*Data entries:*
=== Begin Enclosure ===
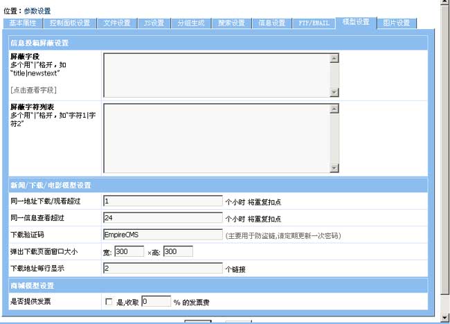Switch to the 信息设置 tab
Screen dimensions: 450x324
point(271,23)
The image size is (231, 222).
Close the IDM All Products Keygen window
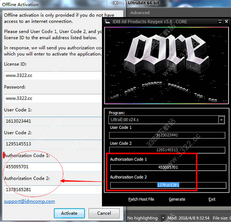coord(226,22)
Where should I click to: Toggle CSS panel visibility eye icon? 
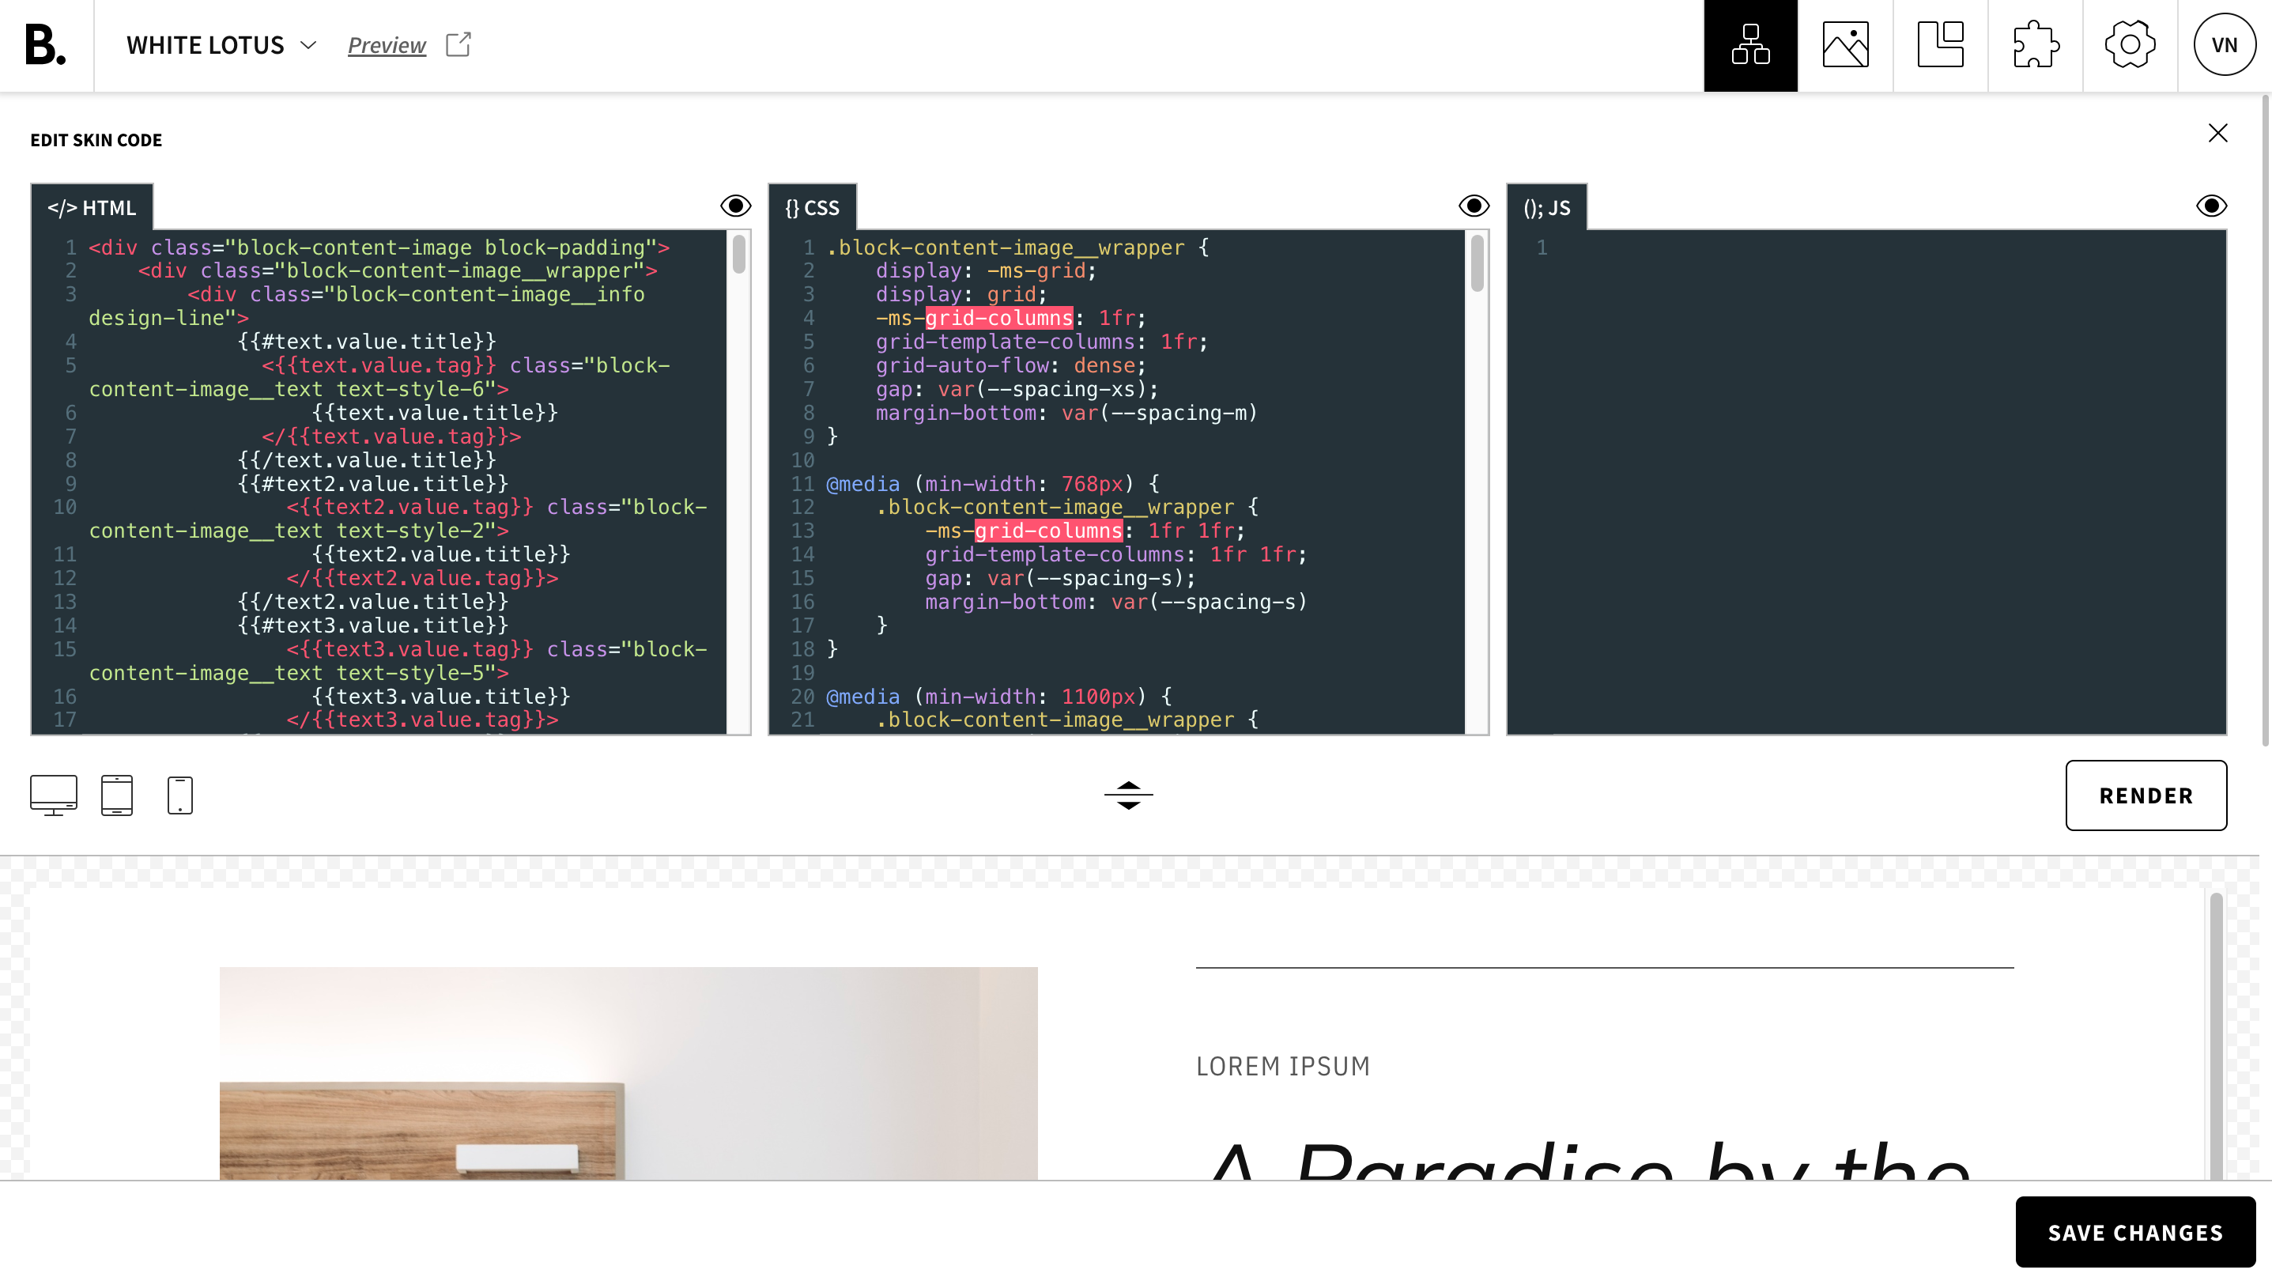point(1471,207)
=== End Enclosure ===
*Work to complete:* All lines between the one that contains "The image size is (231, 222)." and the end of the records above, both included, are to be returned exactly as they stand, except for pictures, which are omitted.

*The completed task:*
The image size is (231, 222).
Close the IDM All Products Keygen window
coord(226,22)
Where should I click to: Toggle CSS panel visibility eye icon? 
point(1471,207)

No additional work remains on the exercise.